Jane musste schlucken. Sie wollte nichts davon hören. “Gabriel …”
“Keine Angst, Jane. Ich erzähle Ihnen das nur, damit Sie nicht befürchten müssen, dass ich Sie mit Geschichten über meine wunderbare Ehe nerve.”
“Aber Sie haben Ihre Frau doch geliebt!”
“Natürlich habe ich sie geliebt.” Gabriel umfasste ihre Arme so fest, dass es schmerzte, und blickte ihr in die Augen. “Ich habe sie schließlich geheiratet. Aber vielleicht war gerade das mein Fehler. Ich weiß es nicht.” Er zuckte hilflos die Schultern. “Jennifer fand es herrlich, sich erobern zu lassen, die Rolle der liebenden Ehefrau dagegen lag ihr nicht.”

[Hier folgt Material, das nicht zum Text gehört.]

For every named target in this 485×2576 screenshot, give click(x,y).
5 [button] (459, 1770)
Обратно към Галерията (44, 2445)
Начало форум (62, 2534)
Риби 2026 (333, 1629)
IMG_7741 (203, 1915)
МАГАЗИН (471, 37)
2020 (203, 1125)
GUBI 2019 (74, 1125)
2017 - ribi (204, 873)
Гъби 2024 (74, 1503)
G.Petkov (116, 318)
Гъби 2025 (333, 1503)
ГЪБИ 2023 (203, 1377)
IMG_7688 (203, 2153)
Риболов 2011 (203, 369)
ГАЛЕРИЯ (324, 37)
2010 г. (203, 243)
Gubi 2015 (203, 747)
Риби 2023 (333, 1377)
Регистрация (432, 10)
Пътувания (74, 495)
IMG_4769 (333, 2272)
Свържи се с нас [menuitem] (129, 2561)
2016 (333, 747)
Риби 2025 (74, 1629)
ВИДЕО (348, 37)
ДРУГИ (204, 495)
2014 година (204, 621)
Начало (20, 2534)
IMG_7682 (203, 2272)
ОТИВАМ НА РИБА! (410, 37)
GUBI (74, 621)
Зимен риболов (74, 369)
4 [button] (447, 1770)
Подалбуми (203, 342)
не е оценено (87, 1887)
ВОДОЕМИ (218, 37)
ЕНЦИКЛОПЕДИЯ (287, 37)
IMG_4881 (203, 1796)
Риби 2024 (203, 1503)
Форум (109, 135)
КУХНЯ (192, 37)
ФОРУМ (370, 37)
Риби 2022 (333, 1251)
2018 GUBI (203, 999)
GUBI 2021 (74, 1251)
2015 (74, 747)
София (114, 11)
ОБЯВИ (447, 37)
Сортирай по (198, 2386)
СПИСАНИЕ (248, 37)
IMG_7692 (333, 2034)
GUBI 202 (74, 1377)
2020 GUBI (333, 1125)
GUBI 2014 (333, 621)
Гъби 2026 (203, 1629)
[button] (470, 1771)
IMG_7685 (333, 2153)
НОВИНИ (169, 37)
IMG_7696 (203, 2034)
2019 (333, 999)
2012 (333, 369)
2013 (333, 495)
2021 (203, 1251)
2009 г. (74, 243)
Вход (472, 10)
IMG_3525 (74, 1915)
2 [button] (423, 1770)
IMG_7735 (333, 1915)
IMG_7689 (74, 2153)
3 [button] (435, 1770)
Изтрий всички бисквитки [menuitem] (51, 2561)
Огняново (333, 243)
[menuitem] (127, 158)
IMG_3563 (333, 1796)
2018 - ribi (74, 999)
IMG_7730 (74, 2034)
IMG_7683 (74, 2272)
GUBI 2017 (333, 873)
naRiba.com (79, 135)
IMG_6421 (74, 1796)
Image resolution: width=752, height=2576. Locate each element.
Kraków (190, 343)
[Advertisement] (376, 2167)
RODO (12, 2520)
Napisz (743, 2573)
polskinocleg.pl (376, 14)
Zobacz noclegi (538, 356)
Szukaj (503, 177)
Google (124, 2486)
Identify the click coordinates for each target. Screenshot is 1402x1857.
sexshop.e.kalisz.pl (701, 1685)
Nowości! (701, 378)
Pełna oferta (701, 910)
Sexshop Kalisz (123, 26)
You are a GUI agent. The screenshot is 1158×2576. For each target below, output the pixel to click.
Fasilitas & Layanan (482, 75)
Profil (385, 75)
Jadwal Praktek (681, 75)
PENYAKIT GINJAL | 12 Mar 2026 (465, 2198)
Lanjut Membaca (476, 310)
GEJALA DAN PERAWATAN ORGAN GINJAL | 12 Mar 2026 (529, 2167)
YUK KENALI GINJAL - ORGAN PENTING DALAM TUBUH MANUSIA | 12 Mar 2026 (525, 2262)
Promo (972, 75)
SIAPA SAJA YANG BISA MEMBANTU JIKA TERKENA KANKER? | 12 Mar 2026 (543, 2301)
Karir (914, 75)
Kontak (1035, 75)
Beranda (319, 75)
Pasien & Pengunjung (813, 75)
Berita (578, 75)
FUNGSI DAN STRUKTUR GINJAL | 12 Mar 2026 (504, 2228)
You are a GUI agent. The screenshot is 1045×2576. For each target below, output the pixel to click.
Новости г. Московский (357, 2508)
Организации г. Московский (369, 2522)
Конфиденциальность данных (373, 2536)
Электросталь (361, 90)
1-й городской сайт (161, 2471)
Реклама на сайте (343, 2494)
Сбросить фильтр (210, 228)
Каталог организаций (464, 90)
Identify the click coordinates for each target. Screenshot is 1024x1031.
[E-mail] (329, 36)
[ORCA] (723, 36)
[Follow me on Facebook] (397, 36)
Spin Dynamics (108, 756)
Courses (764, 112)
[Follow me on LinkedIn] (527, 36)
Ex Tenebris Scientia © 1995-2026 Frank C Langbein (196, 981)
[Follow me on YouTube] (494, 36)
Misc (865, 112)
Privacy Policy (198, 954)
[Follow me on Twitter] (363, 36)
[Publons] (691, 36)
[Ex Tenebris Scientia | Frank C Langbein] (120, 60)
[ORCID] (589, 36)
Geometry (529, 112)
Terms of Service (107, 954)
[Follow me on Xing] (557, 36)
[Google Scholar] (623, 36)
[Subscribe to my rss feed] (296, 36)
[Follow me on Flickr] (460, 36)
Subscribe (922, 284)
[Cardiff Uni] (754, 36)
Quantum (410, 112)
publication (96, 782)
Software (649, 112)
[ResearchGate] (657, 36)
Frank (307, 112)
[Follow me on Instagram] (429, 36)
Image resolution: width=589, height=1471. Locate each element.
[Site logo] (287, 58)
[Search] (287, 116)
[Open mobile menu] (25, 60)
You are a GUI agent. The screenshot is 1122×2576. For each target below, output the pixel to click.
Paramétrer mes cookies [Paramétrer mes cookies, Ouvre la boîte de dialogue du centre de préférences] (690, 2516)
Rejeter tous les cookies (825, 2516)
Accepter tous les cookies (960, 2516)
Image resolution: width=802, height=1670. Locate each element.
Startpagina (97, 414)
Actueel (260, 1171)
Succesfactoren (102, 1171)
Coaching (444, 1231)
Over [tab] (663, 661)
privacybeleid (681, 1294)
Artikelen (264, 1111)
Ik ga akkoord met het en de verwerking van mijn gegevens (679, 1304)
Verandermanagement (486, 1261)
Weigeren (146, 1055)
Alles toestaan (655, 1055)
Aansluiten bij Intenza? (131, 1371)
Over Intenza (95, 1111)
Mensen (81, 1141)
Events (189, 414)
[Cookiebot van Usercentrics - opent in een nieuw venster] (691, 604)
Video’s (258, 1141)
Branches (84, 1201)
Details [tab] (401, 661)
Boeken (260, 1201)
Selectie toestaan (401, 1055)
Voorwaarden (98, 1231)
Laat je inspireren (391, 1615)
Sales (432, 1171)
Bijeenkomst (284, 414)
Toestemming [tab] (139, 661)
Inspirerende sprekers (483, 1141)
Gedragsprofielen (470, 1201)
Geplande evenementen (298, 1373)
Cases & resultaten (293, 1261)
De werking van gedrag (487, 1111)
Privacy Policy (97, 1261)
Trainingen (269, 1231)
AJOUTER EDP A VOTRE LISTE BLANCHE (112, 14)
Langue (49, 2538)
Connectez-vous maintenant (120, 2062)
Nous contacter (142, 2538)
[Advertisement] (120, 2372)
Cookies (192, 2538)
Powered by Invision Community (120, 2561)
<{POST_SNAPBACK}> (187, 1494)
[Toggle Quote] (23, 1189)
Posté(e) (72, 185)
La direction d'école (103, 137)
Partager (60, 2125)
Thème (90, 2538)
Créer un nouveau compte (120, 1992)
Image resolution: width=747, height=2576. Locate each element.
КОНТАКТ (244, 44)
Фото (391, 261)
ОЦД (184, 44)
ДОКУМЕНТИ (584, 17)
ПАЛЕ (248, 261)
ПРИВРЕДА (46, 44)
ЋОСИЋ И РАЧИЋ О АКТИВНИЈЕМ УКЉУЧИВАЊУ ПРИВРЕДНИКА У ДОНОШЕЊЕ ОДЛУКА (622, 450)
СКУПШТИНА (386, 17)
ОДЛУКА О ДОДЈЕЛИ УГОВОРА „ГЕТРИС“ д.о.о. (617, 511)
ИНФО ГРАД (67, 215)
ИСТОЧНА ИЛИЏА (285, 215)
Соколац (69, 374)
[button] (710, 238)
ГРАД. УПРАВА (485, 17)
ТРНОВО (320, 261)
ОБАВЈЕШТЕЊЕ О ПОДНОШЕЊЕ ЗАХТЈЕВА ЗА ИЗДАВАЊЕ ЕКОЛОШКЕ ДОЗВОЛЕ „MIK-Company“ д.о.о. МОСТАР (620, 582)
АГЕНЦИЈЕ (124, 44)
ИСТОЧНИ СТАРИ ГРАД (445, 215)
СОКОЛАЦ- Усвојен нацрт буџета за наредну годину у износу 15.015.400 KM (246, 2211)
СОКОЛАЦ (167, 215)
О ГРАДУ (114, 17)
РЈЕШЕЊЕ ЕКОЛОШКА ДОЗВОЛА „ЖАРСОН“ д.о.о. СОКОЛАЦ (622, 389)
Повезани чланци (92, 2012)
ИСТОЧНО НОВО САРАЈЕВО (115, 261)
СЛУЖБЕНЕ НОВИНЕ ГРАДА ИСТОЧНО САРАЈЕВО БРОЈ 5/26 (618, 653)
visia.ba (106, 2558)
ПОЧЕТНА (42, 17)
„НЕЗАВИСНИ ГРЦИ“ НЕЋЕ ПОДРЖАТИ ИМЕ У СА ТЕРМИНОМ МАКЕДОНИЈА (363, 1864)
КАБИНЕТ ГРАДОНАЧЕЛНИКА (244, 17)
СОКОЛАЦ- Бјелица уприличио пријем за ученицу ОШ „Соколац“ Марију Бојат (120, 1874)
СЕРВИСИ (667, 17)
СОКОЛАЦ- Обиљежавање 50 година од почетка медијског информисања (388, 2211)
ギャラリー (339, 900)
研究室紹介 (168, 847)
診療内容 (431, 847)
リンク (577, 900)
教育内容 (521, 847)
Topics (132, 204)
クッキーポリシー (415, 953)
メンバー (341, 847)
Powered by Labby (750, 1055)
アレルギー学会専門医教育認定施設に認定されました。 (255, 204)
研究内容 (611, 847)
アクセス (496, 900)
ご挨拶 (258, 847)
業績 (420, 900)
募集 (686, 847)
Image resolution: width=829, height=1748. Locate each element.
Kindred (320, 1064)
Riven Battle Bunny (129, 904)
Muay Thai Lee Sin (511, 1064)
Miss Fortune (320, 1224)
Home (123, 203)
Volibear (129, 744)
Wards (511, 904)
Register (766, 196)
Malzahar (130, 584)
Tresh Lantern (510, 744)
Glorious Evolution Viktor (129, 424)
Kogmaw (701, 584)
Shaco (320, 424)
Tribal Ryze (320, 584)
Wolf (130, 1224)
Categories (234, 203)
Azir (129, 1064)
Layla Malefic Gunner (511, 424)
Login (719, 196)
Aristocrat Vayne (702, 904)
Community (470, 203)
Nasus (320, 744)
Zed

“Gabriel, ich möchte nichts davon hören!”
“Ob Sie wollen oder nicht, ich werde es Ihnen trotzdem erzählen!”
“Aber warum?” Jane atmete mühsam. “Ich habe Sie nicht darum gebeten. Ich will nichts von Ihnen. Ich will nicht …”
“Sie wollen nicht, dass jemand an dem Elfenbeinturm rüttelt, in den Sie sich zurückgezogen haben!” Er blickte sich um. “Schön ist er ja.
Trotzdem sage ich Ihnen ganz offen, dass ich ihn erstürmen will.”
“Stellen Sie sich damit nicht mit Ihrer Frau auf eine Stufe? Handeln Sie nicht ebenso zerstörerisch?” Wenn sie sich seinem Griff schon nicht entziehen konnte, wollte sie sich ihm wenigstens durch ihre Worte widersetzen.
“Meine verstorbene Frau, Jane. Sie müssen die Tatsachen schon akzeptieren. Außerdem ist es falsch, was Sie da sagen. Ich bin nicht wie Jennifer. Ich bin nicht destruktiv, ganz im Gegenteil, ich möchte dafür sorgen, dass etwas Neues entstehen kann.”